Re: [stella] JtzBall Alpha

Subject: Re: [stella] JtzBall Alpha
From: "Erik J. Eid" <eeid@xxxxxxxxx>
Date: Sun, 17 Mar 2002 16:33:18 -0500
At 10:35 PM 3/16/02 +0100, Thomas Jentzsch wrote:
I've been thinking about a 2600 version of Qix for quite a while, but I
couldn't find a good solution. Then Manuel pointed at JezzBall, a more
simple version of the Qix idea, which was part of M$ Windows
Entertainment Pack.

The idea of doing Qix has come up from time to time, I think both here and in AtariAge. About the only I way I could think to do it is with a "Suicide Mission"-style screen, which would give a lot of resolution, plus by using the Supercharger you'd get a lot of RAM for screen data. You'd definitely miss out not having multiple colors, though.

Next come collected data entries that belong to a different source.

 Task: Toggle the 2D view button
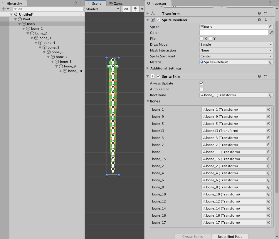(x=126, y=9)
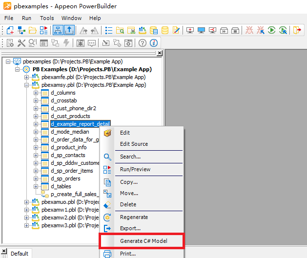
Task: Click the Debug bug icon in toolbar
Action: pos(249,30)
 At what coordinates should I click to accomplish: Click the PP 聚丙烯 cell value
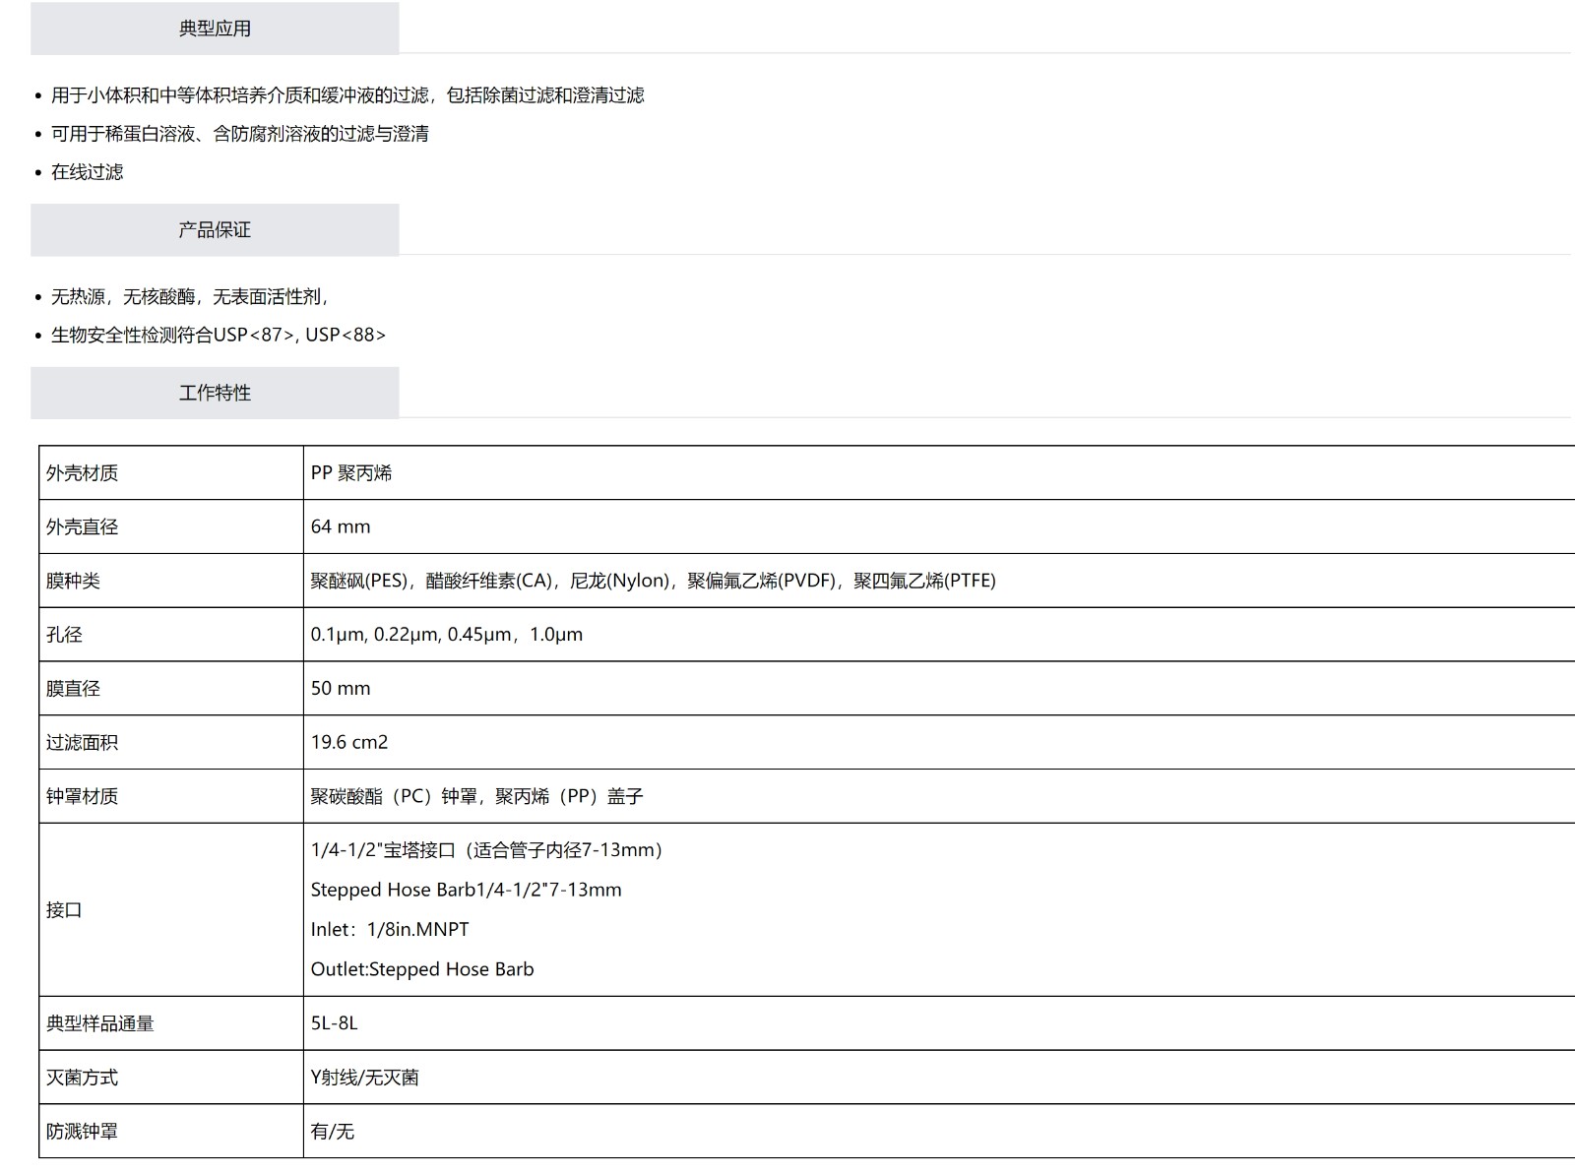coord(351,473)
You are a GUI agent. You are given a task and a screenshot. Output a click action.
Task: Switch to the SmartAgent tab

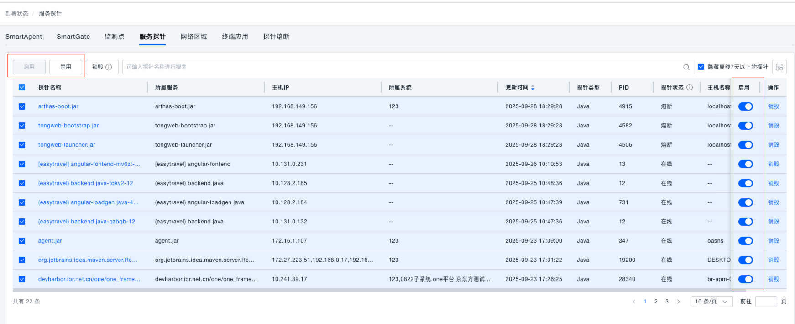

Anyhow, I liked JezzBall the couple of times I played it, so I'm glad to see the idea come up for the 2600.

There are still some problems to solve and IMO the game flickers far to
much. But I'm only using one of the players until now, using the second
player looks very possible and should reduce flicker a lot.

That may help, as might Manuel's suggesting of using missles. I'm not sure about the ball since it would inherit the color of the playfield. However, smaller balls may help to alleviate some of the flicker. (I am presuming you'll implement the "intelligent flicker" method.)


The main problem is, that I'm running out of time, when computing the
atom/playfield collisions (~260 cycles/atom!), which alone would consume
all offscreen time with 20 atoms. And I still haven't done the atom/atom
collisions and the Y-sorting of the atoms for the kernel!

Given that you're not moving every atom in every frame (or so it seems), could you just check for collisions for the atoms that moved in that frame?


Compared to the 49 possible atoms of JezzBall on a 28x20 grid, JtzBall
should have up to 28 atoms on it's 16x20 grid. The demo shows only 8
atoms, the limited RAM should allow about 20..25 atoms (2 bytes each).

Perhaps you can technically get up to 28 atoms, but will the game be playable with that many atoms in so small a space? With less vertical room, the atoms will be bouncing very frequently.


So there are still a LOT of problems to solve and I'm absolutely NOT sure, if I can make a game out of this.

I'd bet you still can. It may not end up being a JezzBall clone, but it may still be a game. After all, Defender played with the rules of its arcade counterpart (having to go above or below the screen for hyperspace and smart bombs), but was still playable and enjoyable.